OIGA suspends 2 tribes that signed gaming compacts with Stitt
In this July 23 photo, patrons play at poker tables in the casino at the WinStar World Casino and Resort in Thackerville. Oklahoma Gov. Kevin Stitt overstepped his legal authority when he reached deals with two Native American tribes to allow sports gambling, and the federal government should reject the proposals, state Attorney General Mike Hunter said. SUE OGROCKI/ASSOCIATED PRESS
OKLAHOMA CITY – The Oklahoma Indian Gaming Association has suspended two tribes that signed gaming compacts in April with Oklahoma Gov. Kevin Stitt – independently of other tribes that are party to a lawsuit against him.
The OIGA announced on May 7 the Otoe-Missouria Tribe’s and the Comanche Nation’s suspension through the end of 2020, following an adjustment of OIGA bylaws.
“This was a difficult decision to make, but it was the correct one,” said Matthew Morgan, OIGA chairman. “Oklahoma Indian Gaming Association works best when its membership can speak frankly and with the trust that all members are working together to support our industry as a whole.”
Stitt announced on April 21 that the Otoe-Missouria and Comanche tribes had entered into new compacts with the state.
Reiterating what he said in April shortly after the compacts were signed, Oklahoma Attorney General Mike Hunter – in another opinion asked by state lawmakers – said Stitt exceeded his authority by agreeing to forms of gambling not approved by the Legislature.
Hunter gave his opinion on May 5, and sent a letter to U.S. Secretary of the Interior David Bernhardt asking him to reject the new compacts.
The compacts require Interior approval. If ratified, they would authorize the Otoe-Missouria and Comanche tribes to offer sportsbook betting, with the state taking 1.1% of the wagers. Exclusivity fees paid to the state would be 4.5% to 6% of net revenue at existing casinos, but the state’s cut would increase to as much as 13% at any new casinos opened by the two tribes.
Hunter said he “concludes Governor Stitt was without legal authority to bind the State of Oklahoma to these agreements and therefore it cannot be said that the State has entered into a new gaming compact with these tribal nations.” He added that “the Governor cannot authorize the violation of state law through a compact with an Indian tribe.”
The Otoe-Missouria and Comanche were party to a lawsuit initially filed by the Cherokee, Choctaw and Chickasaw nations on Dec. 31.
In a joint statement, the Comanche and Otoe-Missouria tribes said: “Our compacts are legal and were negotiated in good faith.
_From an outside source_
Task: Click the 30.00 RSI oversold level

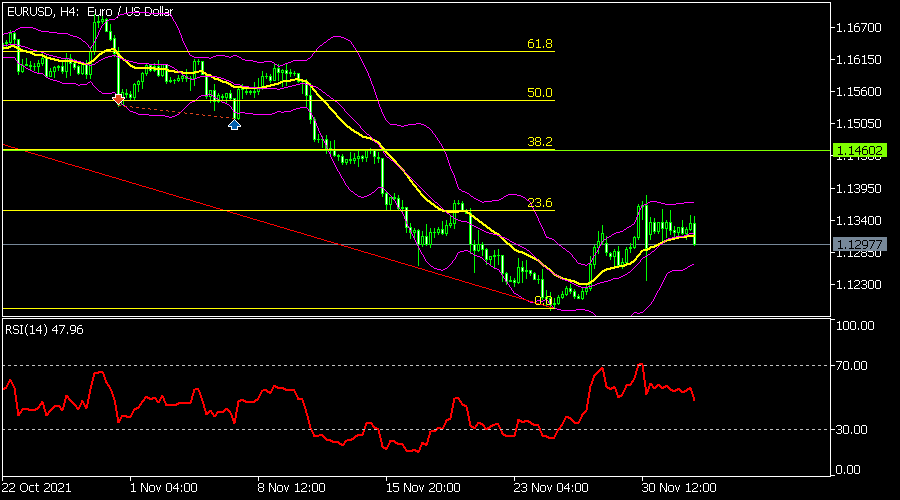Action: (851, 429)
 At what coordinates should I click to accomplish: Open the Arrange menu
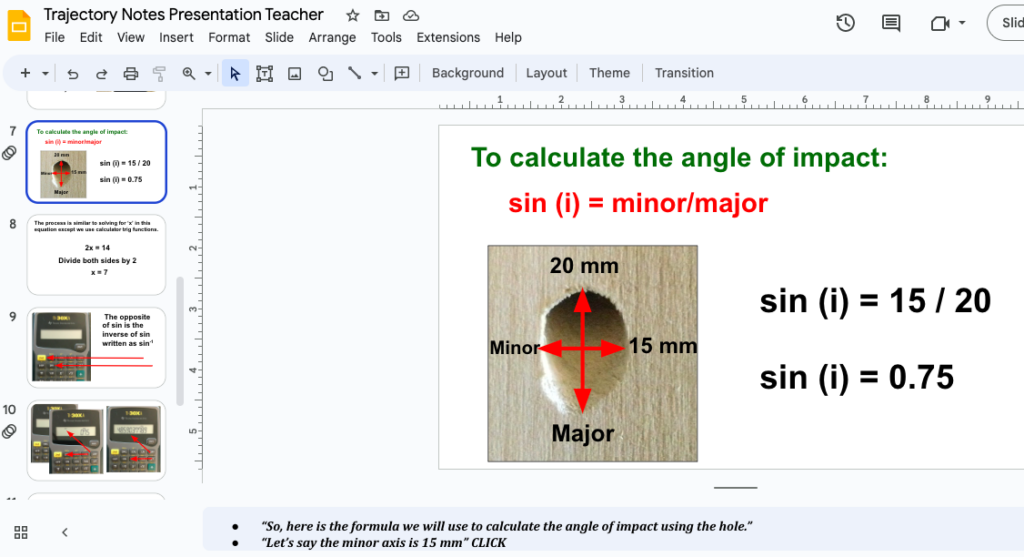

The political fight between the governor and the attorney general over sports betting is not our concern and does not impact the legality of the compacts.”
In his letter to Bernhardt, Hunter expressed a concern that the compact negotiations were sowing confusion about the state-tribal relationship.
“Oklahoma deeply values its relationship with the tribal nations that reside within its borders,” Hunter wrote. “They are an integral part of our community, history, culture, economy and way of life. Their importance demands the respect of knowing that, when state officials make promises to Indian tribes, those officials have the authority to bind the State to such agreements.”
The litigating tribes want a legal interpretation of the gaming compacts, which they believe automatically renewed with the start of 2020. Stitt’s office claims the compacts expired and must be renegotiated. The legal impasse is in mediation.
Under the compact, the tribes pay the state 4% to 10% of revenue to exclusively offer Class III gaming, which includes slot machines, craps and roulette. The state collected $150 million from the fees in 2019, but Stitt says Oklahoma tribes pay too little for gaming in contrast to agreements in other states.
Before the casinos were closed in response to the pandemic, tribes continued paying revenues as dictated by their compacts despite the dispute with the governor’s office.
Mediation is scheduled to end May 31 after being extended two months.
The order does not allow parties to the suit to publicly discuss details of the mediation without permission from the court.